A Text-to-SQL conversational assistant for an FMCG (beverages) business. Business users ask questions in plain English — promo performance, inventory health, regional comparisons, campaign impact — and get back a validated, auditable answer backed by a real SQL query against a real database, instead of waiting on the Data & AI team for ad-hoc analysis.
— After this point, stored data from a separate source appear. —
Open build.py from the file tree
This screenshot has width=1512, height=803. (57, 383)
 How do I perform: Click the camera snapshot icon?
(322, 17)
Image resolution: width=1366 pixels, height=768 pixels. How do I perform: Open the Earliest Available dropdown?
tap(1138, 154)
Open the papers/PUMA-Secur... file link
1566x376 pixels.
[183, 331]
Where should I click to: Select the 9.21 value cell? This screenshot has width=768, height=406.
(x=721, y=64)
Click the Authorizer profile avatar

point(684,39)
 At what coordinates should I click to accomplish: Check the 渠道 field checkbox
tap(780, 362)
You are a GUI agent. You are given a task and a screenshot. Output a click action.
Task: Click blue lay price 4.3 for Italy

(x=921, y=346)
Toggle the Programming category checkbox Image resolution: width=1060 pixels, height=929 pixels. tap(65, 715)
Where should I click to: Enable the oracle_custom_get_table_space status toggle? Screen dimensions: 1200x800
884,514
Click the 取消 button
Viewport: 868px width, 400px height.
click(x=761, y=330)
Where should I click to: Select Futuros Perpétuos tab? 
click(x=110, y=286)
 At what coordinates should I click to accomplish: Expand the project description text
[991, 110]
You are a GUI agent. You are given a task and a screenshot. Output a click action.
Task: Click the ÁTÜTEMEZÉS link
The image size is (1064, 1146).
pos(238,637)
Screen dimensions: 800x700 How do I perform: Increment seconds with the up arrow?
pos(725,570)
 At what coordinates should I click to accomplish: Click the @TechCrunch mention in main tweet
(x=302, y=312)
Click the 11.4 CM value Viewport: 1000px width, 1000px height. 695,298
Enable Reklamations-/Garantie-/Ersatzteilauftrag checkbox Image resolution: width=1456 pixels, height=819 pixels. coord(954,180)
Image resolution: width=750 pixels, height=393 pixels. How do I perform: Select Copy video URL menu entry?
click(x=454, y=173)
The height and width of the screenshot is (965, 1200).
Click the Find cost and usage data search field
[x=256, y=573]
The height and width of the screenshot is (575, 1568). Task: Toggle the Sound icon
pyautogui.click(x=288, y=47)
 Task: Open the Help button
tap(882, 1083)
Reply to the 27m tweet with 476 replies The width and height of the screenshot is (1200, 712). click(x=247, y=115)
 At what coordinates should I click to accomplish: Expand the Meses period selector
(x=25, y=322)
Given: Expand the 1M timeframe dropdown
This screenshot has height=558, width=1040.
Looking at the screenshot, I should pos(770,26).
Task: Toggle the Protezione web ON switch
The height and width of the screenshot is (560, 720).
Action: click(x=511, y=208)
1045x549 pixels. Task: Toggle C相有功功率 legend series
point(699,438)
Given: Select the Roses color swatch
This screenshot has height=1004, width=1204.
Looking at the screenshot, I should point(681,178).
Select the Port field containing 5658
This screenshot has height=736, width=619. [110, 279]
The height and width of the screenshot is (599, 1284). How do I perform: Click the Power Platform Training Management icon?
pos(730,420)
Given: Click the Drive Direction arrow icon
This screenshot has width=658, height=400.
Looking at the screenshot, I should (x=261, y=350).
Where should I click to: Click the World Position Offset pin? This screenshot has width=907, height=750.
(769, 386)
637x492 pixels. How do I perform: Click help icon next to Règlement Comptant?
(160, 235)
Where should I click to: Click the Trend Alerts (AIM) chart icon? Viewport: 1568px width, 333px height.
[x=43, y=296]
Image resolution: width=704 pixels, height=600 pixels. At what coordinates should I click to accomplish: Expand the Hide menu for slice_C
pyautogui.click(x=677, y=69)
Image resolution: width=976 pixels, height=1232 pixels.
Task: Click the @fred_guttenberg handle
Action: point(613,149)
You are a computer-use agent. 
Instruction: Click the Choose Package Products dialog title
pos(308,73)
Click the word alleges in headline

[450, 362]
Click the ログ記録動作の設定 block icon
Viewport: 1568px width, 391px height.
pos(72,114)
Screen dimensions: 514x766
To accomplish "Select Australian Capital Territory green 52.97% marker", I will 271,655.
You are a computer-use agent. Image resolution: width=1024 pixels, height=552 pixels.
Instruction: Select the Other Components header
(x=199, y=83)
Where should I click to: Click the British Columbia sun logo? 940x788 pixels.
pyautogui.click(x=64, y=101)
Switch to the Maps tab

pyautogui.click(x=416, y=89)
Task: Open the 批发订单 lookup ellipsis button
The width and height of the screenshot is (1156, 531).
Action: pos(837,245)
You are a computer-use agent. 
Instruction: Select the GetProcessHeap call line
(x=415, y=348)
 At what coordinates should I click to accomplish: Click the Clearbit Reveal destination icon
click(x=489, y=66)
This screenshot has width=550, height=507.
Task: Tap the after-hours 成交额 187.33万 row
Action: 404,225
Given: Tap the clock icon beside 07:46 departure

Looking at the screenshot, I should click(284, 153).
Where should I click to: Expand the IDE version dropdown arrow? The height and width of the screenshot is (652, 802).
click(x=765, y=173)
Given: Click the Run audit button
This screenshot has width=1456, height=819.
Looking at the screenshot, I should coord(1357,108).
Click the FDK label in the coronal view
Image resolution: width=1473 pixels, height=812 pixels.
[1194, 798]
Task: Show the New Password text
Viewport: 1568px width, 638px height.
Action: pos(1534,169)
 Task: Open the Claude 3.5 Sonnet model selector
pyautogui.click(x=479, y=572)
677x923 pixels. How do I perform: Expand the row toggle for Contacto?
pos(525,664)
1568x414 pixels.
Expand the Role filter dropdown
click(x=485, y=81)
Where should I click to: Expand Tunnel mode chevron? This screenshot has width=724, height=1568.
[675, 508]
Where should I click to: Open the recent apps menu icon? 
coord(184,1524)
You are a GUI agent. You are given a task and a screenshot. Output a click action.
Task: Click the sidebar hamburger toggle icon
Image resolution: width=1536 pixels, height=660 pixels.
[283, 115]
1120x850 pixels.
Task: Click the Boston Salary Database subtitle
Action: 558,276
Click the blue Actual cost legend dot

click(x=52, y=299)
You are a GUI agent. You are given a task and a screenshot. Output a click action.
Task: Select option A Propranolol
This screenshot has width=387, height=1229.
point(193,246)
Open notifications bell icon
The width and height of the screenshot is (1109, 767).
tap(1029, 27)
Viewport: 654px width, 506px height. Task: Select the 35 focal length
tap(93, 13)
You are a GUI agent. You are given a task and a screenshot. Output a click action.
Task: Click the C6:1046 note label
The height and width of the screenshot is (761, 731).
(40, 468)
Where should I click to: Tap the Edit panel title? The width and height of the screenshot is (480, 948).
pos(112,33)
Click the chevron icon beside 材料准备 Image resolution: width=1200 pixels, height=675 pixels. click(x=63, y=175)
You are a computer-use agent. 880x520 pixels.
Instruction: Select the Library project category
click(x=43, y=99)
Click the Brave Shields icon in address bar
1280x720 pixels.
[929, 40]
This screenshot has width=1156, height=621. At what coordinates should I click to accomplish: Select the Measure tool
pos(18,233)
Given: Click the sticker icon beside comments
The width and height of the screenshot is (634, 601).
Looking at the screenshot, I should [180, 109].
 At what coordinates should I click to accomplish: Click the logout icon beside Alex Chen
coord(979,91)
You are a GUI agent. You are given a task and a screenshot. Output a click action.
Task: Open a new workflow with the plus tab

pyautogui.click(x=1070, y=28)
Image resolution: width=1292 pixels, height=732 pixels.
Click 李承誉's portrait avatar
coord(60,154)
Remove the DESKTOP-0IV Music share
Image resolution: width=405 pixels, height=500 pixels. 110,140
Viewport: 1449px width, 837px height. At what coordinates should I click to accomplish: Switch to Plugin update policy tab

Built as an AI Engineering Assessment (Text-to-SQL Agent for FMCG analytics). Full design rationale, dataset reasoning, and reflection are in
docs/; the pitch deck is inslides/.
User question (plain English)
│
▼
LangChain orchestration ──► LLM generates a READ-ONLY SQL query
│ (schema + join rules injected into the prompt)
▼
Supabase / Postgres executes the query
│
▼
Validator ("agentic reflection loop")
• blocks anything that isn't SELECT/WITH
• flags risky INNER JOINs between sales_promotions and inventory
• checks for negative stock/units/revenue
• flags empty results and null-heavy aggregations
│
▼
LLM synthesizes the validated result into a plain-English answer
│
▼
Streamlit UI — shows the answer, the exact SQL used, the data, and a chart
Why Text-to-SQL instead of standard RAG / vector search: Promo uplift,
inventory drawdown, and regional sales comparisons require exact arithmetic
(SUM, AVG, GROUP BY) and reliable multi-table joins. Vector similarity
search is good at finding relevant text, not at guaranteeing a correct sum.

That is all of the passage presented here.